The 2005 Surakarta mayoral election took place on 27 June 2005, as the first direct mayoral election for the city. Four pairs of candidates for Surakarta's mayor and deputy mayor participated in the election. The election was famous because it was won by Joko Widodo, who would later become President of Indonesia in 2014.

==Background==
Starting in 2005, as part of a decentralization process, Indonesia implemented a direct election system for local leaders (i.e. mayors, regents, and governors), replacing the previous system of election by vote within local legislatures during the New Order era. The first of such elections, initially scheduled for January 2005, were delayed to June 2005 in order to allow for preparations.

==Candidates==
There were four pairs of candidates for the election, including former mayor Slamet Suryanto. Suryanto, who was the chairman of PDI-P's local office, had been sanctioned by his party for running instead through a coalition of small parties, as the party had instead nominated Joko Widodo, who at the time was chairman of the city's furniture-makers association.

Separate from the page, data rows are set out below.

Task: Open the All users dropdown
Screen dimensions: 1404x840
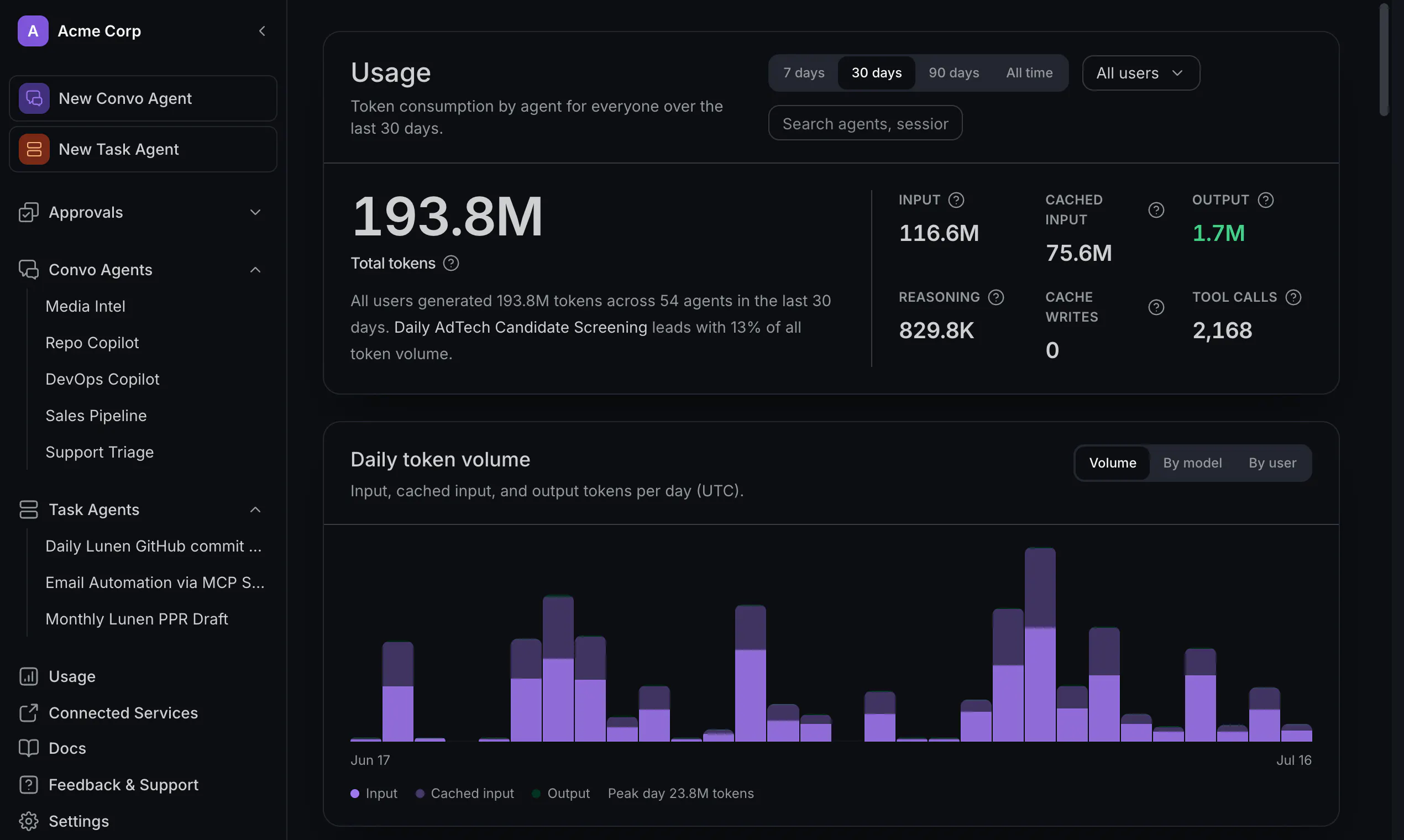Action: [x=1141, y=73]
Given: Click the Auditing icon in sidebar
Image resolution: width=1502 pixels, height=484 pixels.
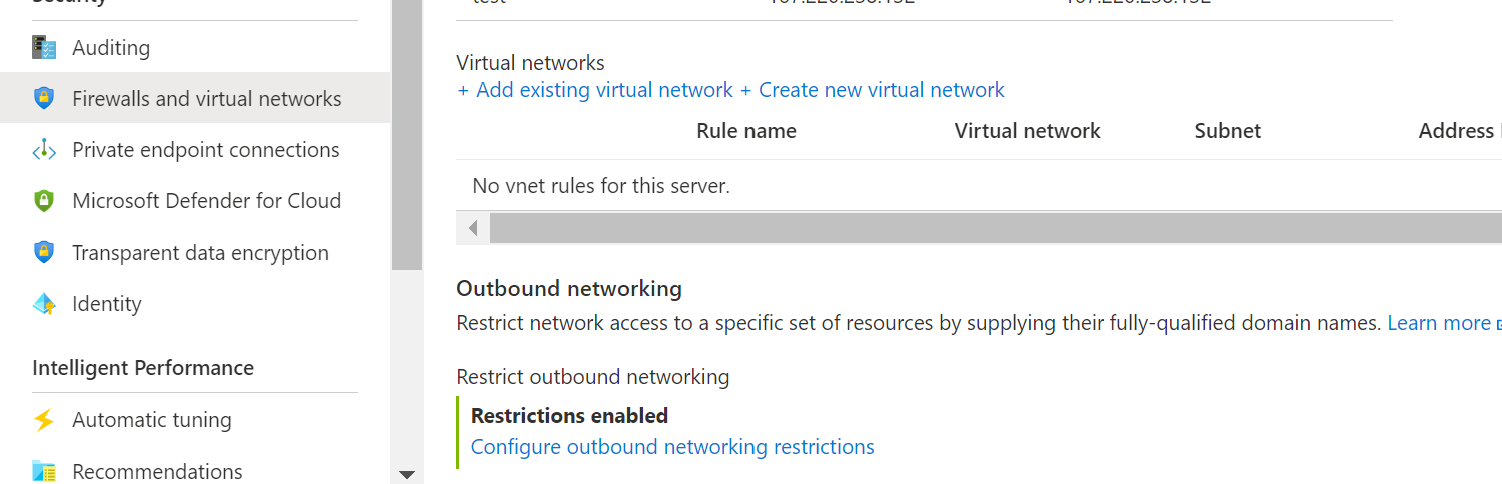Looking at the screenshot, I should pyautogui.click(x=44, y=47).
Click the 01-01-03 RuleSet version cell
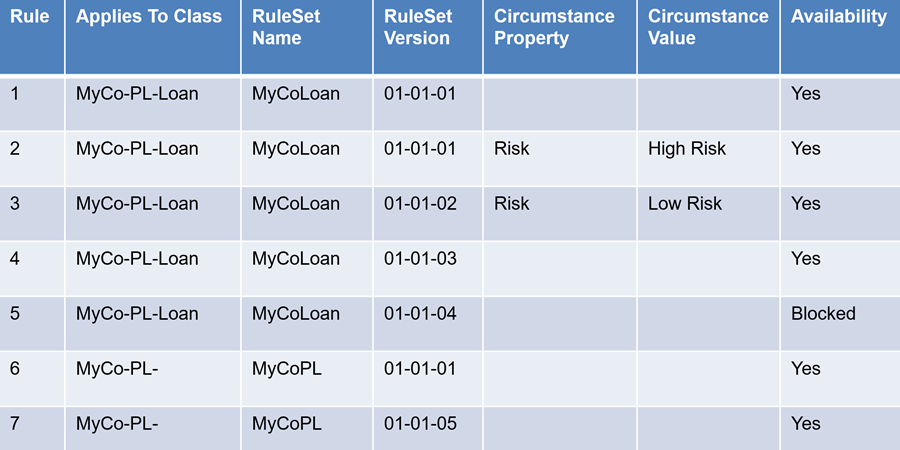 coord(420,259)
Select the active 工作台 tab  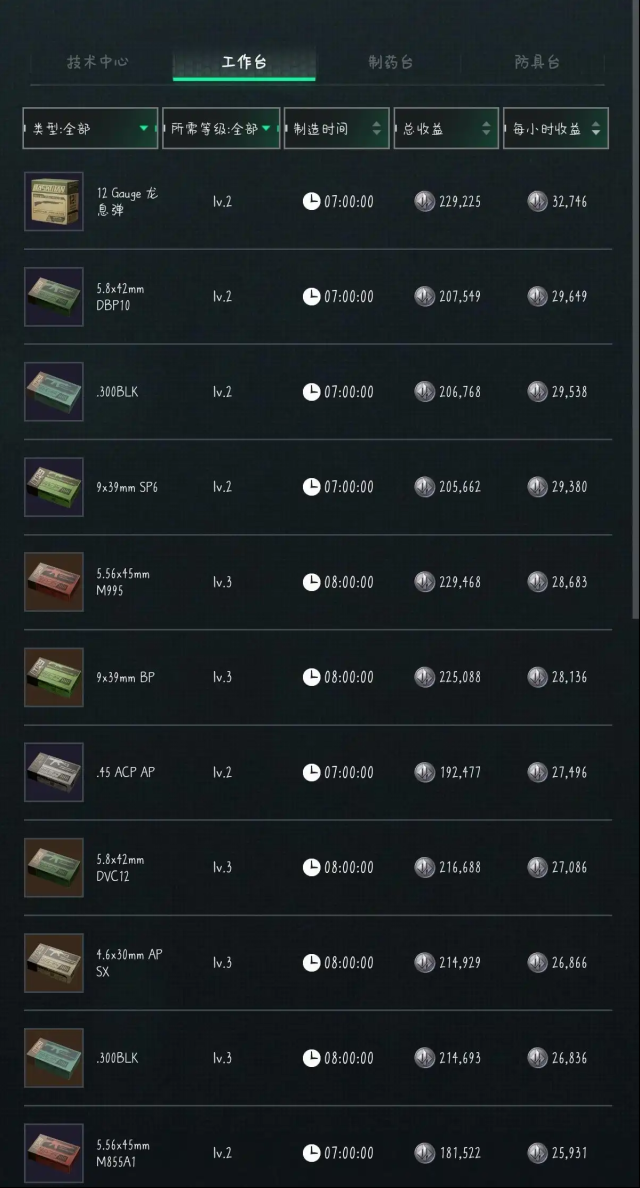(244, 62)
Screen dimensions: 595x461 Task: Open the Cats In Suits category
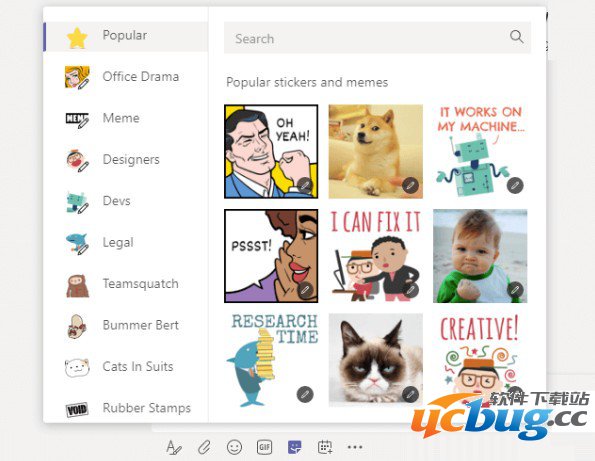point(126,367)
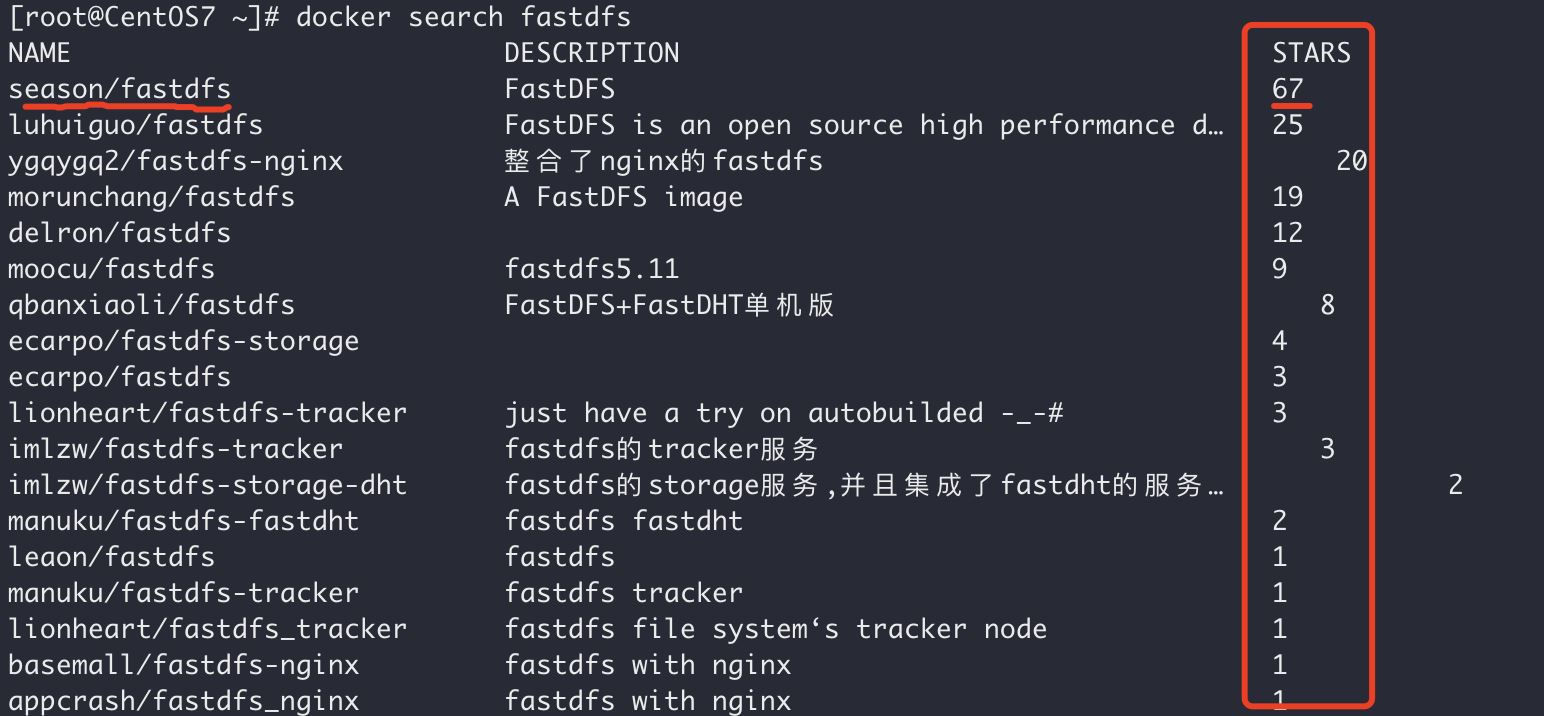Click the ecarpo/fastdfs-storage image name
Image resolution: width=1544 pixels, height=716 pixels.
pos(184,341)
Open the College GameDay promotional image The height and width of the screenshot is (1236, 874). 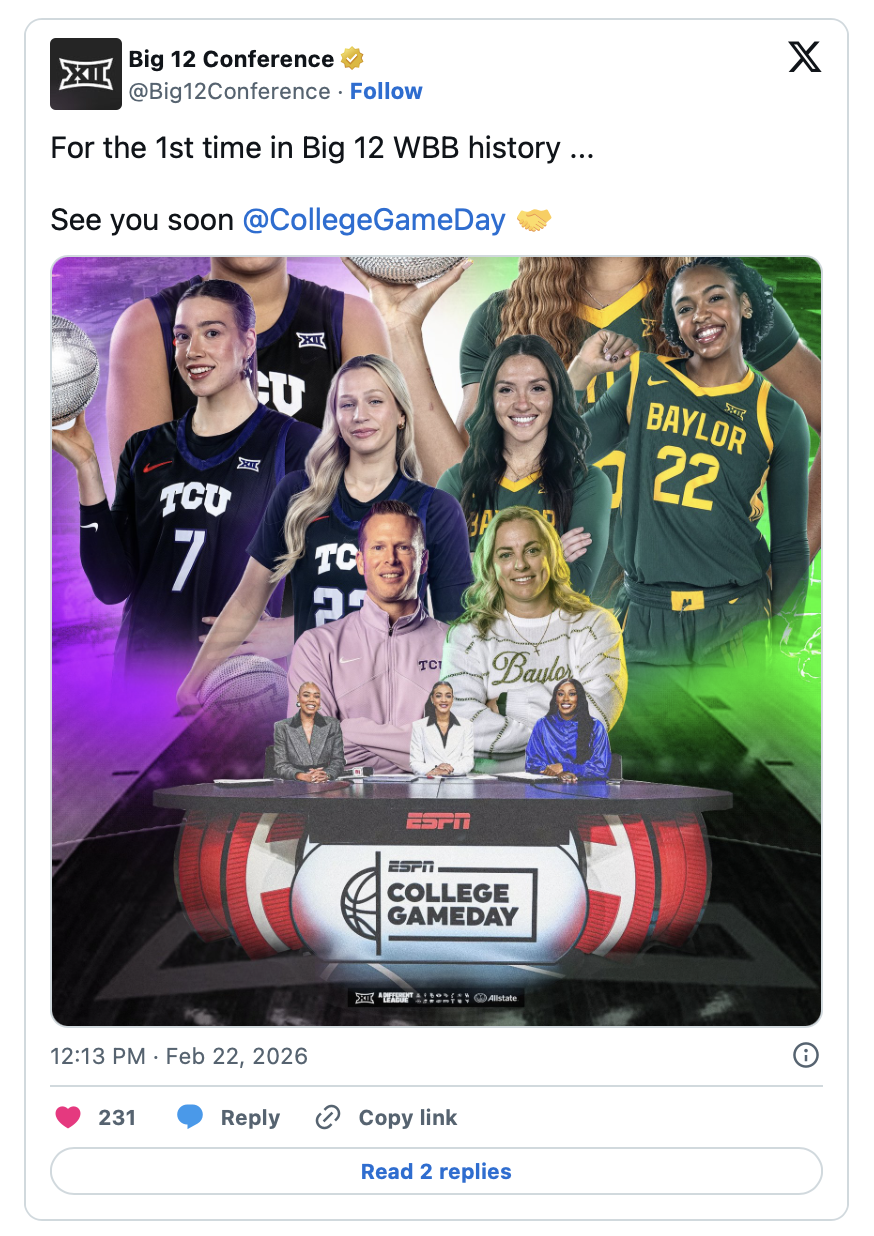pos(436,641)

Aside from the two, there was also the Achmad Purnomo-Istar Yuliadi ticket, endorsed by the National Mandate Party, and the Hardono-Dipokusomo ticket, endorsed by a coalition of Golkar, the Democratic Party, and the Prosperous Justice Party. Additionally, the National Awakening Party also endorsed Widodo.
==Results==

| Candidate | Votes | Percentage |
|---|---|---|
| Joko Widodo | 99,747 | 36.62 |
| Achmad Purnomo | 79,213 | 29.08 |
| Hardono | 78,989 | 29 |
| Slamet Suryanto | 14,414 | 5.29 |

The election was held in 1,385 polling stations across the city.